Rome, December 7th, 2017 – Yesterday, the European Commission presented its reform for the Eurozone and in many respects it is in line with the Italian position. Overall, the plan presented by President Juncker is indeed a step towards strengthening the governance of the Economic and Monetary Union and it favours, as is desirable, the EU method rather than the intergovernmental method.
As to the individual proposals contained in the package, there is appreciation for the accent put on the process of structural reforms, for which the Commission proposes EU support instruments in favour of the Members States. There is also a positive proposal to introduce a joint stabilization function of adequate dimensions. Though various options are deemed positive, the one aimed at protecting investments is preferred. Italy has been stressing the importance of such a function for some time, and has contributed widely to the debate on the subject. However, it has come out in favour of a European Unemployment Benefit Scheme (EUBS) to be activated in cases of shock, since it offers a number of advantages as compared to the investment protection mechanism: 1) its activation is more automatic and less discretionary; 2) it places a greater focus on employment that, in the absence of the rate of exchange instrument, is impacted immediately by the effects of economic crises; 3) it acts as an immediate political signal for those like the unemployed who are the hardest hit by the crisis.
The Commission’s proposals include also the completion of the Banking Union. These proposals reflect the Italian position, in fact the government would like even faster implementation.
Another positive element is the European Stability Mechanism being turned into the European Monetary Fund, which will trigger the backstop for the Single Resolution Fund (SRF) and will continue to carry out its duties to safeguard the financial stability of Member States. However, it must avoid an overlapping of its activities with the economic and fiscal supervision assigned to the Commission and the Council by the Treaties.
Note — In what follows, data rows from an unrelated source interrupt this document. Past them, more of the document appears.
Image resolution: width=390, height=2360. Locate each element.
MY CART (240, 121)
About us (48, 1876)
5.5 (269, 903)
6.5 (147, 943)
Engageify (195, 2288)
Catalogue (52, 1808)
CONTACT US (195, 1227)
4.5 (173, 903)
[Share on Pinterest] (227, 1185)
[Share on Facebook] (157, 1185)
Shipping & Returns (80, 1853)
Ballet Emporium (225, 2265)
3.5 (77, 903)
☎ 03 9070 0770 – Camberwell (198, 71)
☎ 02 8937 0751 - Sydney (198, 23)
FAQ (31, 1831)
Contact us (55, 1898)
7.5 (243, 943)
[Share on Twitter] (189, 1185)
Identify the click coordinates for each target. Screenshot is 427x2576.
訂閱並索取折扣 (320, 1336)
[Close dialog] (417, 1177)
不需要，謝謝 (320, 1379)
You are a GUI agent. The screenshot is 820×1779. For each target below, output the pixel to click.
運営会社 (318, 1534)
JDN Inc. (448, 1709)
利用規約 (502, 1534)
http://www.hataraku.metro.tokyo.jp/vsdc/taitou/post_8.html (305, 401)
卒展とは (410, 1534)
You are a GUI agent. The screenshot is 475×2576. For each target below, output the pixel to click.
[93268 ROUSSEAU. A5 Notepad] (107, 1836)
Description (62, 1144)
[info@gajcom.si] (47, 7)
The Commission’s announcement of a European Minister of Economy and Finance also goes in the right direction and is in line with the Italian position.
As for the inclusion in European legislation of the substance of the Fiscal Compact, there is appreciation for the decision not to incorporate it into the treaties but rather to start negotiations on a draft Directive. Satisfaction is expressed for the elements of flexibility present in the Stability and Growth Pact, which, as is known, were strongly promoted and supported by Italy. Flexibility thus becomes an integral part of European budgetary discipline. The Commission also recognizes that signatory countries have already transposed the substance of the Fiscal Compact into their national legislation. During the negotiations on the Directive under discussion, Italy will stress the need to approve the draft only if it is part of an overall reform of economic governance.
Finally, in the context of the debate on the Commission’s proposals, Italy would like to see a greater focus on the subject of European public goods such as defence, security, the management of the flow of migrants at the borders, etc. Equivalent attention must be paid also to assessing the overall fiscal stance for the euro area, which is important in order to better appreciate the fiscal policies of the individual countries in a monetary union.